-- Supplied data --
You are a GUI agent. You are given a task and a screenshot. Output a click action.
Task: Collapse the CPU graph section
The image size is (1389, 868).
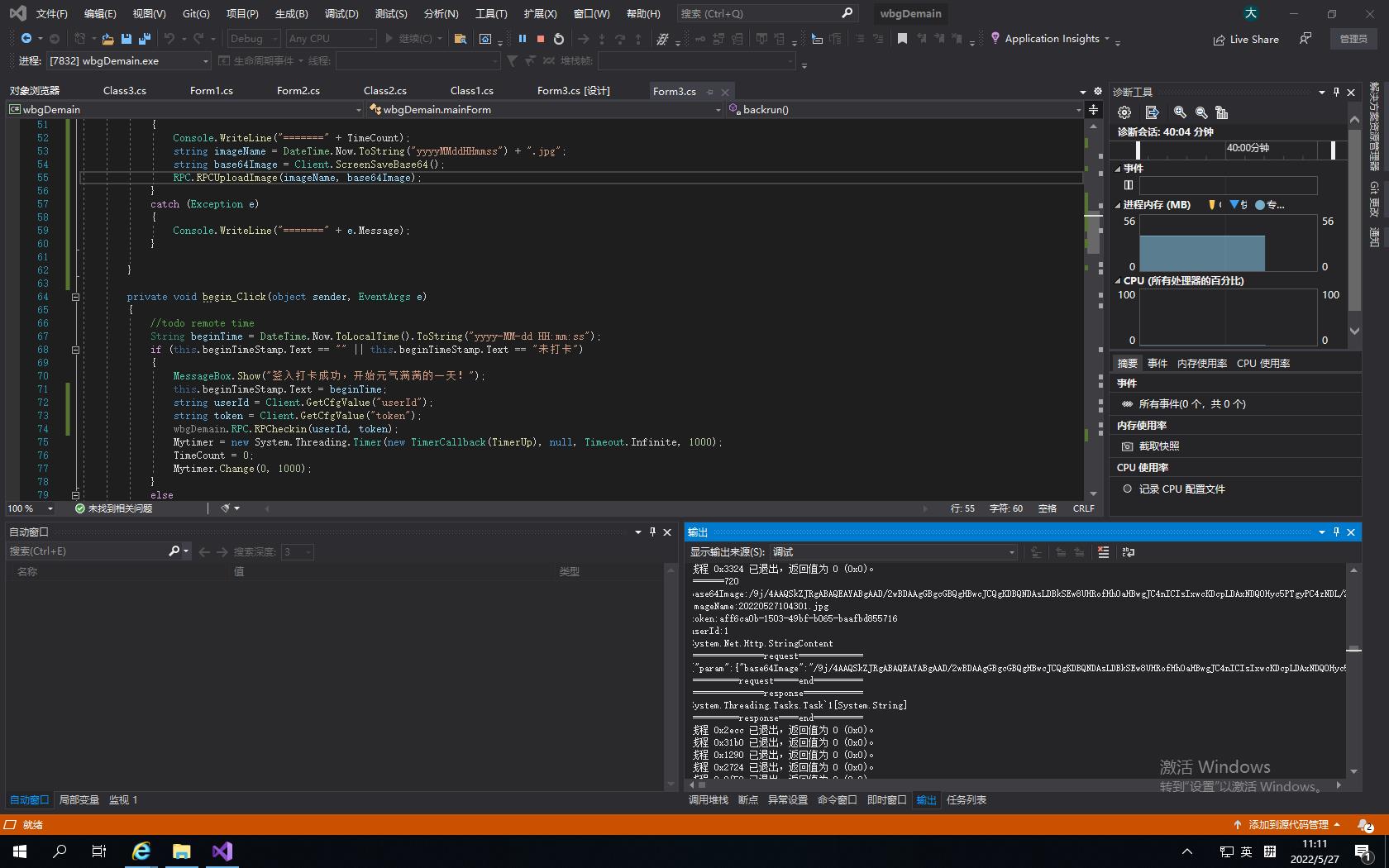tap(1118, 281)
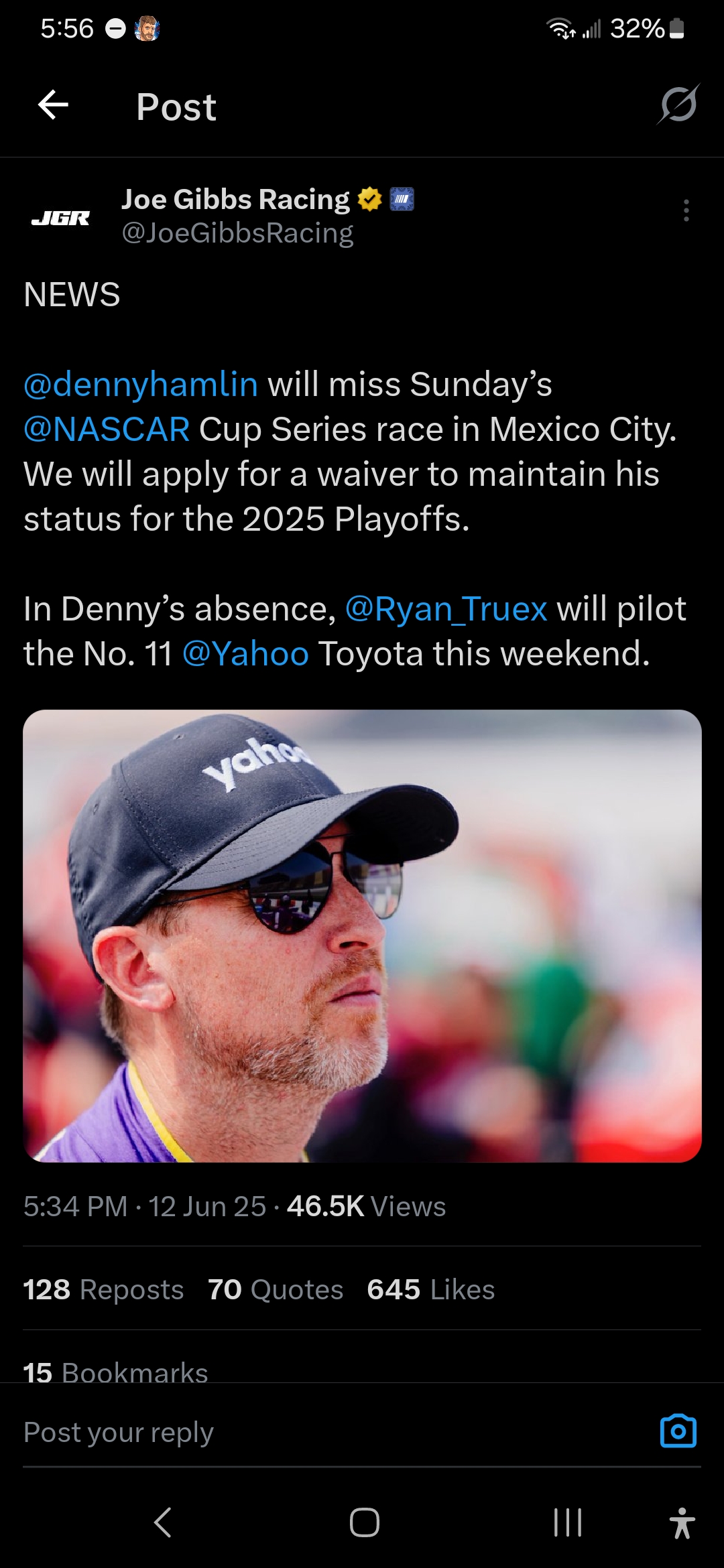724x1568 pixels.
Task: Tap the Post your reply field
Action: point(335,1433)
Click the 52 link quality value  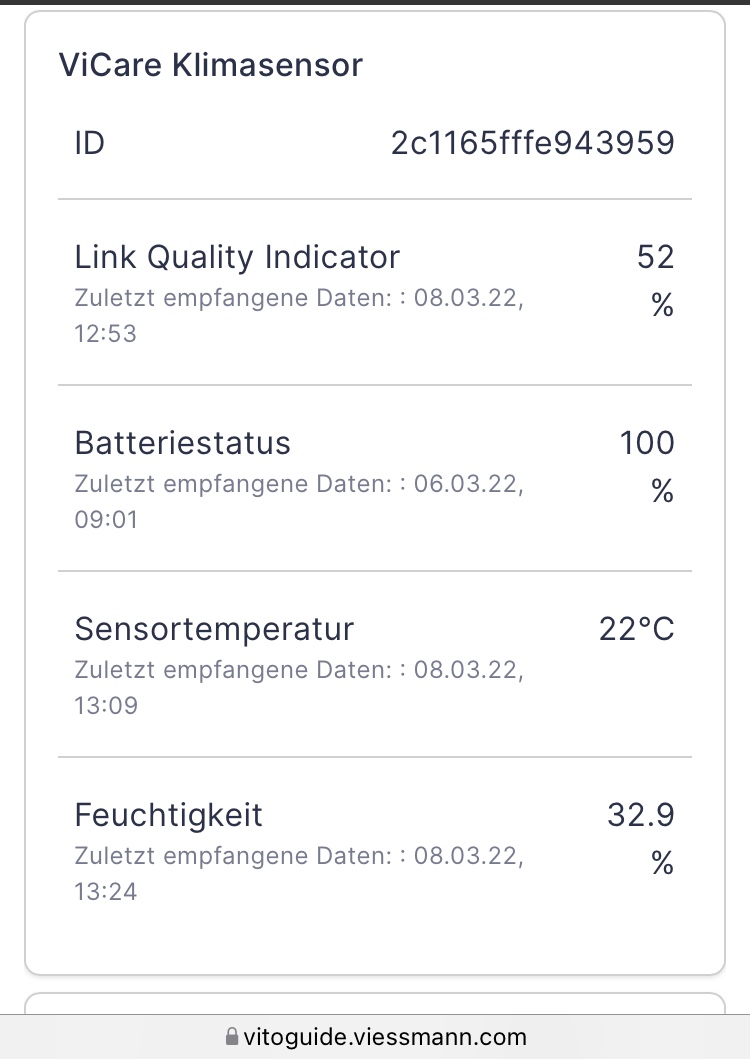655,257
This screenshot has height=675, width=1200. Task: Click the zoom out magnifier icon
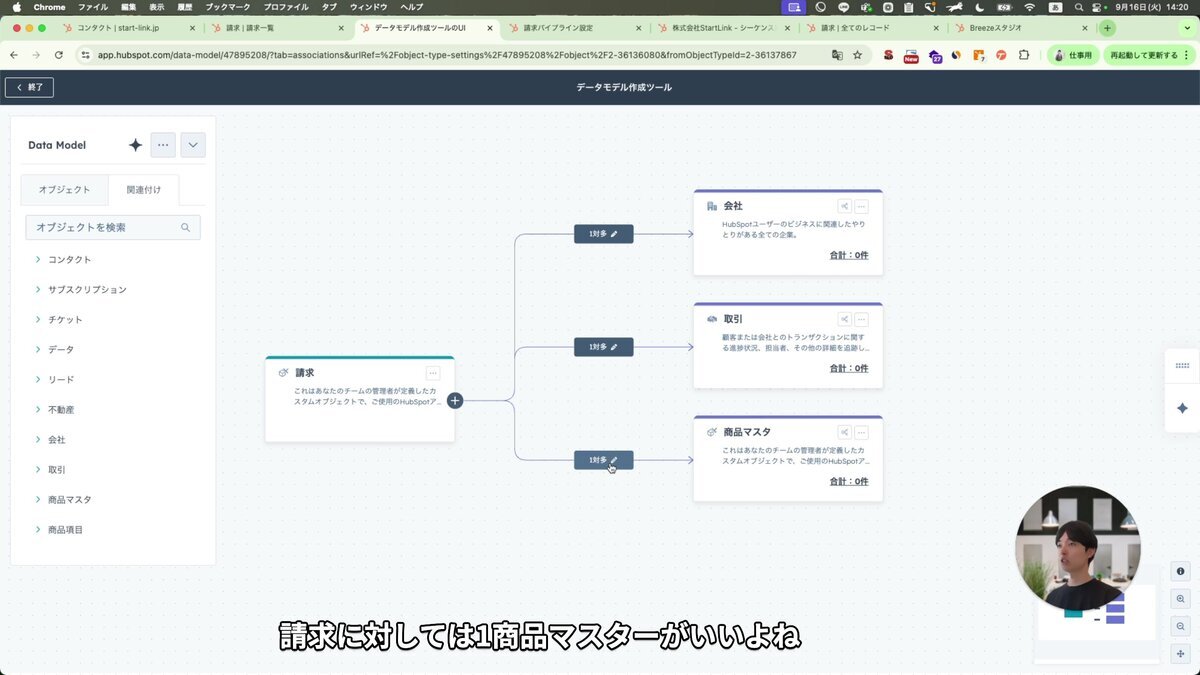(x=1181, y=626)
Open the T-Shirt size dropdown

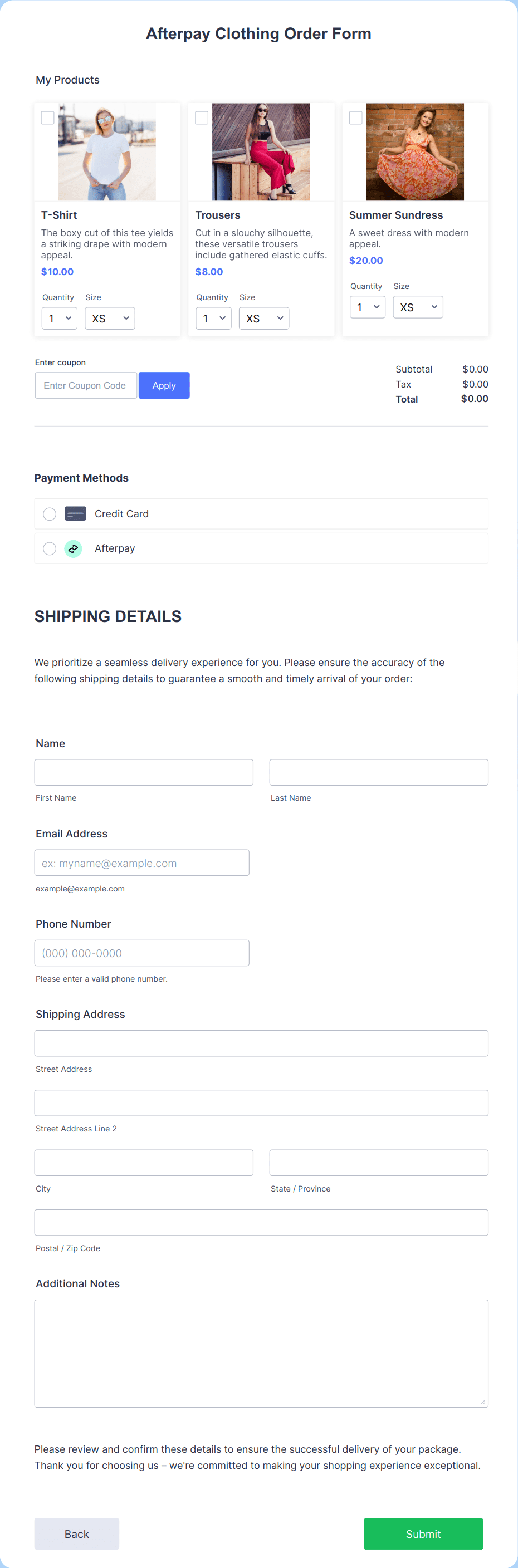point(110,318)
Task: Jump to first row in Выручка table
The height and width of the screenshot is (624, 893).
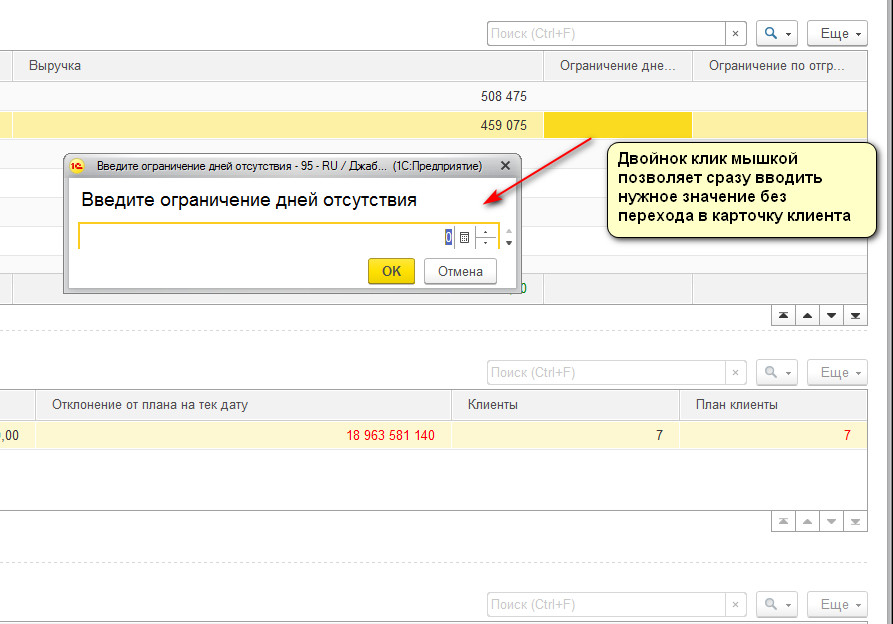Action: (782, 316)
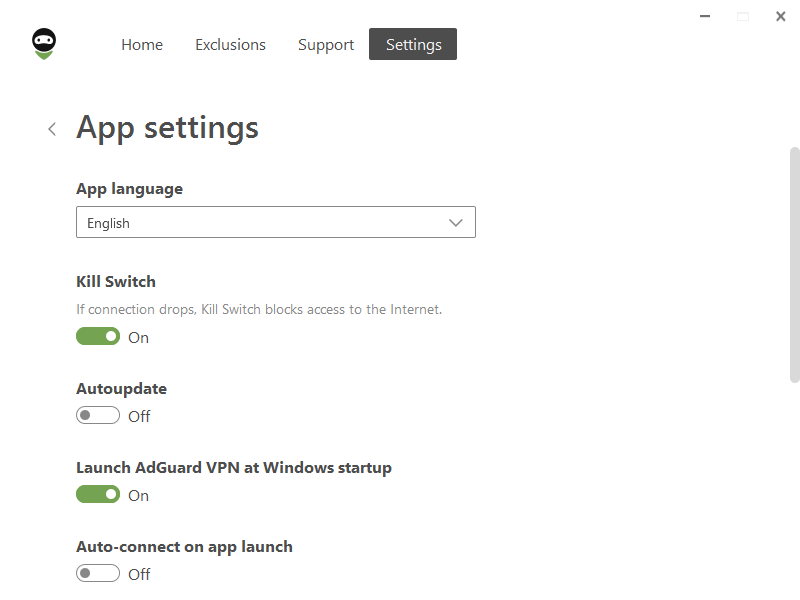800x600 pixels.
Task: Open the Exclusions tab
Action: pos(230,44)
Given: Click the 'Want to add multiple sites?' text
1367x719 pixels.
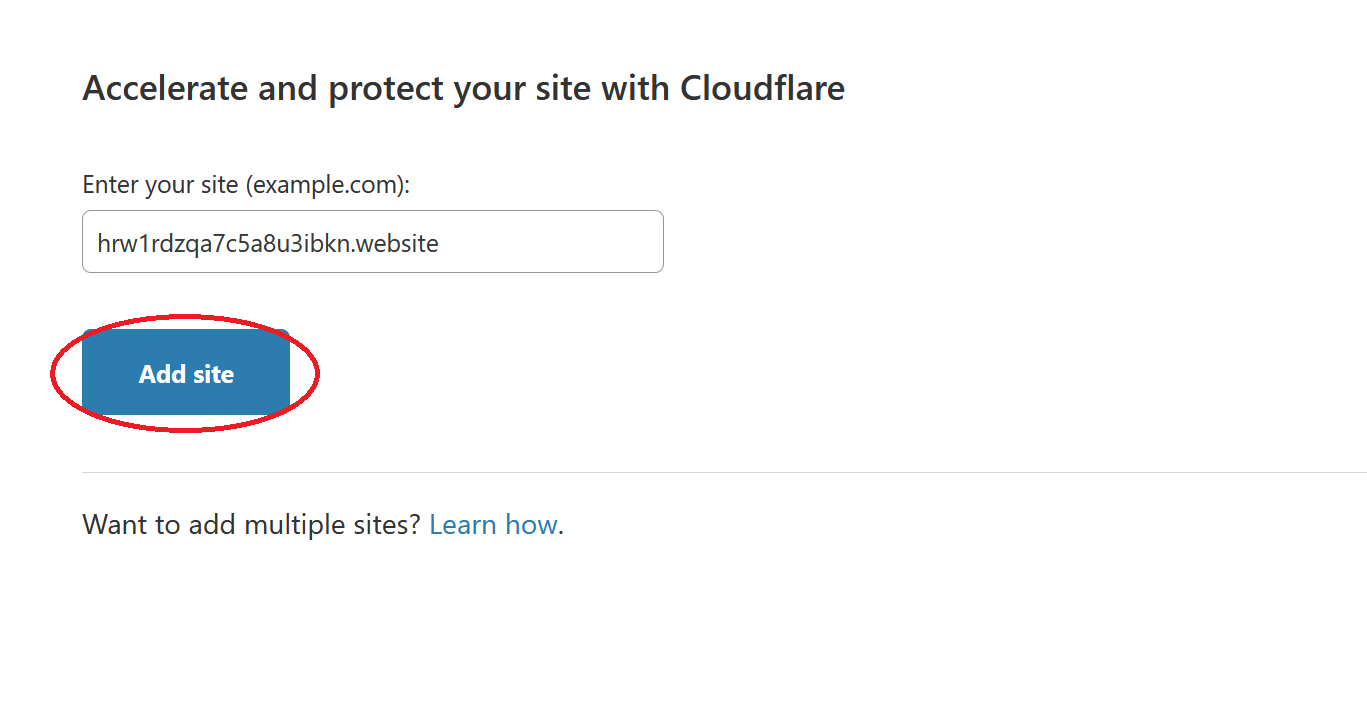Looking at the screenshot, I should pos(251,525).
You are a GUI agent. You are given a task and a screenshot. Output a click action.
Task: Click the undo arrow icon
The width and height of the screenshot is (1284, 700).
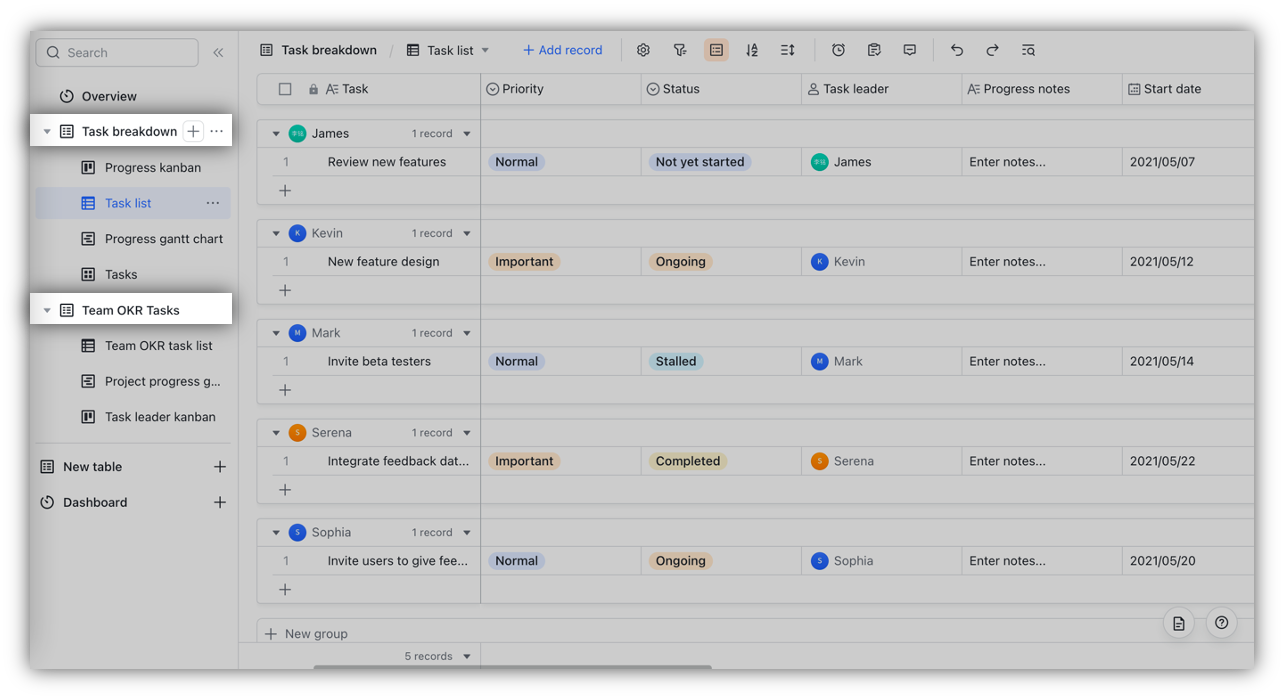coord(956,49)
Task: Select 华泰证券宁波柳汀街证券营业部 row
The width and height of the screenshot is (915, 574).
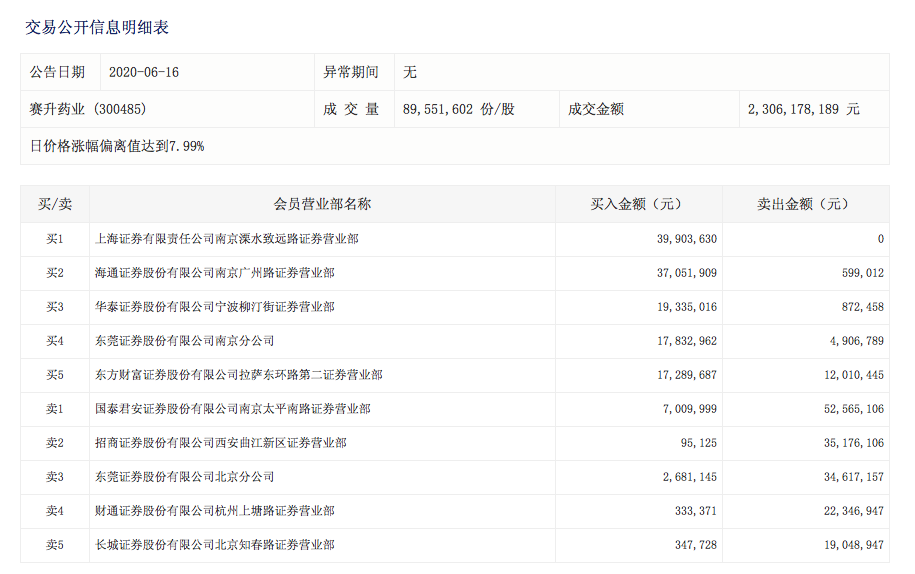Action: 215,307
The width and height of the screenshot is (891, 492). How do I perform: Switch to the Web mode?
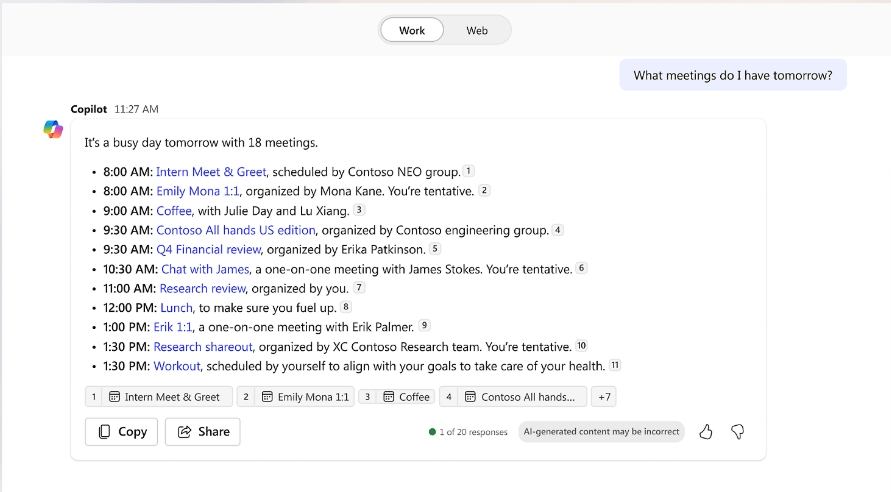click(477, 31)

-- Work instructions --
Where the line containing "This screenshot has" appears, begin copying there and continue exactly through the final line of the records; both end lines belong in the copy, pictures do not.

-- Finished task --
This screenshot has height=675, width=1200. Task: Click the zoom out magnifier icon
(x=1181, y=626)
Open the T-Shirt size dropdown

point(110,318)
Task: Jump to first row in Выручка table
The height and width of the screenshot is (624, 893).
Action: (782, 316)
800x600 pixels.
Task: Open the Exclusions tab
Action: pos(230,44)
Given: Click the 'Want to add multiple sites?' text
1367x719 pixels.
Looking at the screenshot, I should pos(251,525).
You are a GUI agent. You are given a task and a screenshot. Output a click action.
Task: Click the undo arrow icon
The width and height of the screenshot is (1284, 700).
coord(956,49)
Task: Select 华泰证券宁波柳汀街证券营业部 row
The width and height of the screenshot is (915, 574).
Action: 215,307
The width and height of the screenshot is (891, 492). How do I perform: Switch to the Web mode?
click(477, 31)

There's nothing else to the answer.